**Extracted text**
++++++++++++++++++++

Impacts of the pandemic on rideshare drivers: increased fares, higher wait times, but less money
While more people are going outside and returning to work, the same can not be said for rideshare drivers.
A driver shortage has caused Uber and Lyft prices to rise and wait times to increase. D’Angelo Wicks, an Uber driver in Baltimore, believes this along with the new COVID-19 guidelines has caused less people to ride.
He said the fares are higher and people are not using rideshare how they used to. He recalls one time it cost a rider $77 to go 18 miles. Before the pandemic he made about $800 a week. Once the pandemic hit he made less than a third of that.
“In 2020, many drivers stopped driving because they couldn’t count on getting enough trips to make it worth their time. In 2021, there are more riders requesting trips than there are drivers available to give them. In response to this, we recently launched a $250 million driver stimulus to boost already high earnings for drivers. Boosted incentives and guarantees will help welcome existing drivers back to Uber and ensure first-time drivers do well as they learn the ropes,” said an Uber spokesperson.
Uber CEO Dara Khosrowshahi told CNBC one of the reasons for the driver deficit is safety concerns and fear of contracting the virus.
Prior to the pandemic Wicks said the drivers did not have any guidelines that they or riders had to follow; people could sit up front, not wear a mask, and more people could ride in one vehicle.
“It did make you realize how unconscious we were to things we were doing health wise,” Wicks said about how Uber was very unsanitary before the pandemic with random strangers getting in the car, touching the handle and seats.

++++++++++++++++++++

**Dataset entries**
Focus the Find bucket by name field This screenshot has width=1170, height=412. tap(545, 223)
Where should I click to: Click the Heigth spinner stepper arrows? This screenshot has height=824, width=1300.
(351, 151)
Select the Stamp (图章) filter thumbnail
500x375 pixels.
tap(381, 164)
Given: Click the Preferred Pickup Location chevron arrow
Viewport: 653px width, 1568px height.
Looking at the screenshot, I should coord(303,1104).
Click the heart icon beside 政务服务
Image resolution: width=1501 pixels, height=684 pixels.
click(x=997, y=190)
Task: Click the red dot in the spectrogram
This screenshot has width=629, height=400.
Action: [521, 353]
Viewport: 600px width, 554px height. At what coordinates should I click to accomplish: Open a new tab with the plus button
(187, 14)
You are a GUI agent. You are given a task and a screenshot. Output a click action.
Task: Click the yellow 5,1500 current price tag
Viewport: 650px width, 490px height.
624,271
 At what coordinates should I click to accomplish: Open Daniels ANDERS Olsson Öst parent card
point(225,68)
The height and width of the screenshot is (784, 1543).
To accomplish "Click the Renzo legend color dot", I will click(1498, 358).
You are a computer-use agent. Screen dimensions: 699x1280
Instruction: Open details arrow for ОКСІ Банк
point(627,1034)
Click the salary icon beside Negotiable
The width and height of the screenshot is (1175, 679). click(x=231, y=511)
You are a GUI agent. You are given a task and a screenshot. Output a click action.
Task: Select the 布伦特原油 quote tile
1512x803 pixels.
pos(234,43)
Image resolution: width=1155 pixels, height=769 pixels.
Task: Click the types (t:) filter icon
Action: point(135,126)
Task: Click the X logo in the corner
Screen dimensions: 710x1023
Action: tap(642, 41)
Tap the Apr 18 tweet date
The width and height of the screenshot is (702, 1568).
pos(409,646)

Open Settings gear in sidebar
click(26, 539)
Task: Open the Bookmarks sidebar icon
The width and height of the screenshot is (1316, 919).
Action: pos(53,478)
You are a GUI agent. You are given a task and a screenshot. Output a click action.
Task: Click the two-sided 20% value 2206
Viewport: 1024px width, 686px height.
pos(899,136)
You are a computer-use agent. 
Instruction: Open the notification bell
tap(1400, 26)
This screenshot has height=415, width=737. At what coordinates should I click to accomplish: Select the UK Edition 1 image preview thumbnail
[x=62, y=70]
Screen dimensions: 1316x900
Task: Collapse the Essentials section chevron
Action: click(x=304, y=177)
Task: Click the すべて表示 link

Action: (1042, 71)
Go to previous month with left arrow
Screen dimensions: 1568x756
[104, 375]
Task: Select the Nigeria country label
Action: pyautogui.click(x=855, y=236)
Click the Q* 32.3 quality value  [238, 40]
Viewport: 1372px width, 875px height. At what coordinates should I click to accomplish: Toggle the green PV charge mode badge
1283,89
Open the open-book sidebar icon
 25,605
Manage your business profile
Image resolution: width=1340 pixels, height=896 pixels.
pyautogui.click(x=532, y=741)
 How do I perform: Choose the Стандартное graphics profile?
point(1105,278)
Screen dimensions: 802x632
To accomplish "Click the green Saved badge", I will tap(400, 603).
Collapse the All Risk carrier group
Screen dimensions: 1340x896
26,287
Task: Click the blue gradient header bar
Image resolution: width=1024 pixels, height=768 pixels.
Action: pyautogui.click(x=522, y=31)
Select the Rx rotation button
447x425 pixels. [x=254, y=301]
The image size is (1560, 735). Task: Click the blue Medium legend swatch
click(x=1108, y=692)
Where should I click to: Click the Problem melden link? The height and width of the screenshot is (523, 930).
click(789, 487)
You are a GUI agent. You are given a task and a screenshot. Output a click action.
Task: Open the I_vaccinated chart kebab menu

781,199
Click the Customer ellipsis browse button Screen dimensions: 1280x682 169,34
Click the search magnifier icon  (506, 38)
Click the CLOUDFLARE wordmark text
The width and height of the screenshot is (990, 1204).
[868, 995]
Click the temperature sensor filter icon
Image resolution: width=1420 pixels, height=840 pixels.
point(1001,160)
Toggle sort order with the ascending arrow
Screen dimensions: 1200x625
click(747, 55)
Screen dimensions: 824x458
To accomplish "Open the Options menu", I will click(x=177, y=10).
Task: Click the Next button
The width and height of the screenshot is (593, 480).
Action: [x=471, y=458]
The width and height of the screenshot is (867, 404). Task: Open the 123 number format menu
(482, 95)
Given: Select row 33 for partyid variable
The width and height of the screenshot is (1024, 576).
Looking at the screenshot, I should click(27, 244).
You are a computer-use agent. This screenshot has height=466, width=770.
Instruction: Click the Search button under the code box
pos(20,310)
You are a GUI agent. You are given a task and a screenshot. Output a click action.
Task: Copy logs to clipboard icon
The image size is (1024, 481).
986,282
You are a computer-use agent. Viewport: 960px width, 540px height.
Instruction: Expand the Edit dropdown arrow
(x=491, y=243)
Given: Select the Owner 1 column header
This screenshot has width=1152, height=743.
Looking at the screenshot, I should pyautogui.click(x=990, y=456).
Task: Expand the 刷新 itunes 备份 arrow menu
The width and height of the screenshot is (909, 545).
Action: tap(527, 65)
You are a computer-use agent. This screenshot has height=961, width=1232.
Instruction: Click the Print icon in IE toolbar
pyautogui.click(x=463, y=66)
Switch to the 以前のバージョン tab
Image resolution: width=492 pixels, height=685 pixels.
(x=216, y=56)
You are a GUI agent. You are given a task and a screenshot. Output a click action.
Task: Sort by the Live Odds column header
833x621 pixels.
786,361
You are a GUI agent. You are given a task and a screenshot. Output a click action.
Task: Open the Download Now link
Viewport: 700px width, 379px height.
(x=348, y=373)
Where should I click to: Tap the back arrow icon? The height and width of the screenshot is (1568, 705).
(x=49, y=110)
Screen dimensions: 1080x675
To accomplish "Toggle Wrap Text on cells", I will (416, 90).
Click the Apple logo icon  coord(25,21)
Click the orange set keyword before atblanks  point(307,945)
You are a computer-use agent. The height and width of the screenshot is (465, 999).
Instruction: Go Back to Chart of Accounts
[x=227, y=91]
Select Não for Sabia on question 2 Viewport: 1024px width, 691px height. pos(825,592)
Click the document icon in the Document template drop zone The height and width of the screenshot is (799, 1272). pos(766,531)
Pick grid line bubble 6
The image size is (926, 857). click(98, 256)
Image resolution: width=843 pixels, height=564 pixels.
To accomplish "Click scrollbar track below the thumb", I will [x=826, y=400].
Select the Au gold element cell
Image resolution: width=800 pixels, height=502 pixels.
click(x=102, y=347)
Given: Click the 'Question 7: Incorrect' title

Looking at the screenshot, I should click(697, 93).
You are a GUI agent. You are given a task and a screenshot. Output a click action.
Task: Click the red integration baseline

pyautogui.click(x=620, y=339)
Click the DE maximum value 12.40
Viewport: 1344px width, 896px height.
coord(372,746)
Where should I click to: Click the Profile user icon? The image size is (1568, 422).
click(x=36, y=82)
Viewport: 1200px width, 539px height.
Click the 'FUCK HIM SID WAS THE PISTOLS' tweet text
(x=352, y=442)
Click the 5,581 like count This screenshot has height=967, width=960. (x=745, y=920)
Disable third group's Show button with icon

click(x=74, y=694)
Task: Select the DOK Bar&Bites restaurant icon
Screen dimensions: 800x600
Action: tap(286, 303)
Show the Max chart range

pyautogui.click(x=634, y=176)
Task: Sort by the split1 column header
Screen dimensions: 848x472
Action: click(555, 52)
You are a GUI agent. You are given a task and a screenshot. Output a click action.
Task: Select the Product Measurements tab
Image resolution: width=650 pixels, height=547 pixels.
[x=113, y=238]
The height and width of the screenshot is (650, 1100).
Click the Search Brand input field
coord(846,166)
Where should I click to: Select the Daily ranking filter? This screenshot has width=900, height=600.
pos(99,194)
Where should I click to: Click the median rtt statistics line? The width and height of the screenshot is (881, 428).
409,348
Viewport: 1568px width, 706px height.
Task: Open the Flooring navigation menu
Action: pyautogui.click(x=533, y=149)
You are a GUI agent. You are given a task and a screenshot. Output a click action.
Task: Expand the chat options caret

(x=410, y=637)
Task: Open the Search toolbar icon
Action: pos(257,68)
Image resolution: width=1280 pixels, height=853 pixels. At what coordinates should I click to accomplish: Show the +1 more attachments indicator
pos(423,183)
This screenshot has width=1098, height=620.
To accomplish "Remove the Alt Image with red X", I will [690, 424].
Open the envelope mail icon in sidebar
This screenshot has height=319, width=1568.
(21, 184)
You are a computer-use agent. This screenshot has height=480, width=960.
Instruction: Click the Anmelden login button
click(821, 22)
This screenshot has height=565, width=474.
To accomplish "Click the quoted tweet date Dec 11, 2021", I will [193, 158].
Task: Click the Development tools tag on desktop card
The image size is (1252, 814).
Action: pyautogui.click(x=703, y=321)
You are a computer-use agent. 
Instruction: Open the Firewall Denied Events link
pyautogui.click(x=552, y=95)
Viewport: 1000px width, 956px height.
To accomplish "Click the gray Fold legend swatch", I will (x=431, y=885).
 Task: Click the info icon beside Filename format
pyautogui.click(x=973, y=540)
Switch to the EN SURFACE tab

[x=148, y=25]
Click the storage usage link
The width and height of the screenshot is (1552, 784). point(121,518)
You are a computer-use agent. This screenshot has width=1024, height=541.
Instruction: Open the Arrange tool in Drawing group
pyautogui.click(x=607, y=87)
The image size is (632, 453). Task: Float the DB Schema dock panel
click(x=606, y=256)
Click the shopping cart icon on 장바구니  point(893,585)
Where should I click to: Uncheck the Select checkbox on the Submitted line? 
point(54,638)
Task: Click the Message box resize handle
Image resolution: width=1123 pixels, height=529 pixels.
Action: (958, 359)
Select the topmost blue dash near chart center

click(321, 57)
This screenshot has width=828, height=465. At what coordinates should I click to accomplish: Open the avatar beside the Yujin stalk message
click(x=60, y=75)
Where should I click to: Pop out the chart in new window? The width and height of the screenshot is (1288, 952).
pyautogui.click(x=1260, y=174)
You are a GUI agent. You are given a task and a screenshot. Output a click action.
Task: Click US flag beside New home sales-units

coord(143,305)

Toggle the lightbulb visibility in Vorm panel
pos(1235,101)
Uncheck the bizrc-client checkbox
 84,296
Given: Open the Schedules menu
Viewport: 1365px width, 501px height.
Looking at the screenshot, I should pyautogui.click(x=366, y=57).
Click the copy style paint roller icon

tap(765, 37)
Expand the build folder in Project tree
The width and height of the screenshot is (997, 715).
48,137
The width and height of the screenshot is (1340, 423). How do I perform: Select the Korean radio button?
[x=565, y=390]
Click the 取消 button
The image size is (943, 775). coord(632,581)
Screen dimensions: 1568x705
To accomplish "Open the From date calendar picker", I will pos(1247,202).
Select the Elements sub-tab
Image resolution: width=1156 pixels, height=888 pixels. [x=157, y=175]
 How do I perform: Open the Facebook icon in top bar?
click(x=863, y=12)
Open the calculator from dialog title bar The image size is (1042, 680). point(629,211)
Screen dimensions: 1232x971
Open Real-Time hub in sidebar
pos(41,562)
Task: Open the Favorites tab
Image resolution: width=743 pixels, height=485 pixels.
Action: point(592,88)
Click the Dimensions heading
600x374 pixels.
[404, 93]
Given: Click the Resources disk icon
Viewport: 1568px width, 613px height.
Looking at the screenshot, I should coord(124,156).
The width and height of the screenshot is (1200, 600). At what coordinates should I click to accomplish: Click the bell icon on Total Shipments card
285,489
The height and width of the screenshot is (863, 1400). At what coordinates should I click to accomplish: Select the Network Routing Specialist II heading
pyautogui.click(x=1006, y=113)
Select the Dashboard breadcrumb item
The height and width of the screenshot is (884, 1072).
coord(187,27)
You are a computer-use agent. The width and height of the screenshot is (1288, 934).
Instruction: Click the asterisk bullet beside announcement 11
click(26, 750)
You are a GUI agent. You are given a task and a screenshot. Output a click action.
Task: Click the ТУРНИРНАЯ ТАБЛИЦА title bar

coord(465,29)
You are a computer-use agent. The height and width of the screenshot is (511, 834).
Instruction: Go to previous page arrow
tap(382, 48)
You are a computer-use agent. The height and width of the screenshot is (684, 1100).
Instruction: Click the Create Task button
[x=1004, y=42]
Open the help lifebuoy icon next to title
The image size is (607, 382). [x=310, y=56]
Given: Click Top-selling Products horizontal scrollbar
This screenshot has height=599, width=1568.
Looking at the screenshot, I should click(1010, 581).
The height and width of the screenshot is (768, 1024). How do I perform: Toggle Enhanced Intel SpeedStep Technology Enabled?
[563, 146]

++++++++++++++++++++

**Check your understanding**
a) According to the article on the pandemic's impacts on rideshare drivers, how much did D'Angelo Wicks earn per week before the pandemic?
b) Resume the article on the pandemic's impacts on rideshare drivers, picking up right after its final sentence.

**Responses in order**
a) He made about $800 a week.

b)
Following the start of the pandemic Uber worked with the CDC and WHO and released new safety guidelines for drivers and passengers. Now passengers can not sit in the front seat or directly behind the driver, the windows need to be open for ventilation, and both drivers and riders have to confirm they are wearing a mask. Lyft instituted similar protocols as part of its Health Safety Program which dedicated nearly $4 million to free cleaning supplies and protective equipment for drivers which included in-car partitions.
Wicks was surprised that these guidelines caused a lot of rider complaints. He had to call the cops on a passenger who refused to wear a mask and get out of his car.
Riders also started complaining about there not being enough drivers available. Many people wanted to give him their numbers to personally reach out to him to order an Uber or just pay him directly to take them places.
“I felt like I was a bit of a therapist when I did uber, made a bunch of friends actually. That’s actually one of the things I miss about driving now during the pandemic,” Wicks said.
Ygal Arounian, a financial analyst with Wedbush Securities, told ABC7 that he believes drivers have not returned because they are still getting unemployment and living off their stimulus checks.
Wicks stopped driving for Uber in January 2021. His full-time job was as a field artillery cannoneer in the United States Army at the time and he now is in the National Guard and does mechanic work for a bus company.
“If you have the right mindset with it, Uber is one of the best ways to make money,” said Wicks.
He said he always planned to return to driving, and with the new incentives, he definitely will. Tentatively, he plans to return to driving next month.